_Job a_
In the records, begin at the line that has "種別：トナー (1100) (134, 362)" and stop after the final line of the records. Write those lines again with "Privacy Policy" replaced by "Privacy Notice", leaving everything else unchanged.

An income tax surcharge is an additional tax levied on your base income-tax liability — not on your total income — once your taxable income crosses specific thresholds. It is India’s way of asking higher earners to contribute a little more: first your normal tax is computed, then the surcharge percentage is applied on that tax, and finally the 4% Health & Education Cess is calculated on the combined total. The same structure continues under the new Income Tax Act, 2025 (536 sections, effective 1 April 2026), so everything below applies to both the current law and the new Act.
By the numbers: Under the default new tax regime for FY 2025-26, the peak surcharge is capped at 25% — against 37% under the old regime — which caps the top effective tax rate at about 39% instead of 42.74%. Source: Income Tax Department.

_Job b_
Answer these questions using the passage on the income tax surcharge:
(i) On what amount is the surcharge levied?
(ii) How many sections does the Income Tax Act, 2025 contain?
(iii) What is the peak surcharge under the default new tax regime for FY 2025-26?

_Available records_
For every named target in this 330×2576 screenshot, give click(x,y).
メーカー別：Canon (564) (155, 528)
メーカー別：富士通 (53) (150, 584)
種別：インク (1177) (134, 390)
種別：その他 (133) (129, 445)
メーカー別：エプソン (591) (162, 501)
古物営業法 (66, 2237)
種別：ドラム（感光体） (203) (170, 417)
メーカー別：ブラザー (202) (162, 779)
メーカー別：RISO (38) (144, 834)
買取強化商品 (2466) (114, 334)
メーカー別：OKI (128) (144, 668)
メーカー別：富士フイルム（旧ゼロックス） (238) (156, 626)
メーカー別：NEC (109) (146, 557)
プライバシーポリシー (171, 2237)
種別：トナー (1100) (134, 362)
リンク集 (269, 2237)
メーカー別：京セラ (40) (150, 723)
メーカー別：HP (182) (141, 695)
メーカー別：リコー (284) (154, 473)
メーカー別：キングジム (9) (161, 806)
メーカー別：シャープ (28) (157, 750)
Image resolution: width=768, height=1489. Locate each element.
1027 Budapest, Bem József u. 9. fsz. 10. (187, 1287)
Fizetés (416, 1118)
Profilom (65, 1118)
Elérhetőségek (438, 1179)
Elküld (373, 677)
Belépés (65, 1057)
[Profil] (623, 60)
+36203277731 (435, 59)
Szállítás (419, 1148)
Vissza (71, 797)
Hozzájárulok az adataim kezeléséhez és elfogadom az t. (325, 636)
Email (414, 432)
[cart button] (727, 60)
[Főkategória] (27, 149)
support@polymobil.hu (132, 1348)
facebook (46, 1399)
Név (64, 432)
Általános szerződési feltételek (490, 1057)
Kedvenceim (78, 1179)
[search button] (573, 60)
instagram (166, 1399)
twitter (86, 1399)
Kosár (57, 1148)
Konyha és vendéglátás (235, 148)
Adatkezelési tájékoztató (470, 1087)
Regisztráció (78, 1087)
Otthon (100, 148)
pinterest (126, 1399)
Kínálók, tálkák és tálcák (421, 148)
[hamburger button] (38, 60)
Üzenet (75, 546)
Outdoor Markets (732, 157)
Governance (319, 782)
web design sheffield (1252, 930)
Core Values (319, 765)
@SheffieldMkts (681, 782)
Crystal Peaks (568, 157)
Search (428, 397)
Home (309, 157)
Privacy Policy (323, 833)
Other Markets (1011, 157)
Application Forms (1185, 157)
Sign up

_Correct response a_
種別：トナー (1100) (134, 362)
リンク集 (269, 2237)
メーカー別：京セラ (40) (150, 723)
メーカー別：HP (182) (141, 695)
メーカー別：リコー (284) (154, 473)
メーカー別：キングジム (9) (161, 806)
メーカー別：シャープ (28) (157, 750)
Image resolution: width=768, height=1489. Locate each element.
1027 Budapest, Bem József u. 9. fsz. 10. (187, 1287)
Fizetés (416, 1118)
Profilom (65, 1118)
Elérhetőségek (438, 1179)
Elküld (373, 677)
Belépés (65, 1057)
[Profil] (623, 60)
+36203277731 (435, 59)
Szállítás (419, 1148)
Vissza (71, 797)
Hozzájárulok az adataim kezeléséhez és elfogadom az t. (325, 636)
Email (414, 432)
[cart button] (727, 60)
[Főkategória] (27, 149)
support@polymobil.hu (132, 1348)
facebook (46, 1399)
Név (64, 432)
Általános szerződési feltételek (490, 1057)
Kedvenceim (78, 1179)
[search button] (573, 60)
instagram (166, 1399)
twitter (86, 1399)
Kosár (57, 1148)
Konyha és vendéglátás (235, 148)
Adatkezelési tájékoztató (470, 1087)
Regisztráció (78, 1087)
Otthon (100, 148)
pinterest (126, 1399)
Kínálók, tálkák és tálcák (421, 148)
[hamburger button] (38, 60)
Üzenet (75, 546)
Outdoor Markets (732, 157)
Governance (319, 782)
web design sheffield (1252, 930)
Core Values (319, 765)
@SheffieldMkts (681, 782)
Crystal Peaks (568, 157)
Search (428, 397)
Home (309, 157)
Privacy Notice (323, 833)
Other Markets (1011, 157)
Application Forms (1185, 157)
Sign up

_Correct response b_
(i) The base income-tax liability, not total income.
(ii) 536 sections.
(iii) 25%.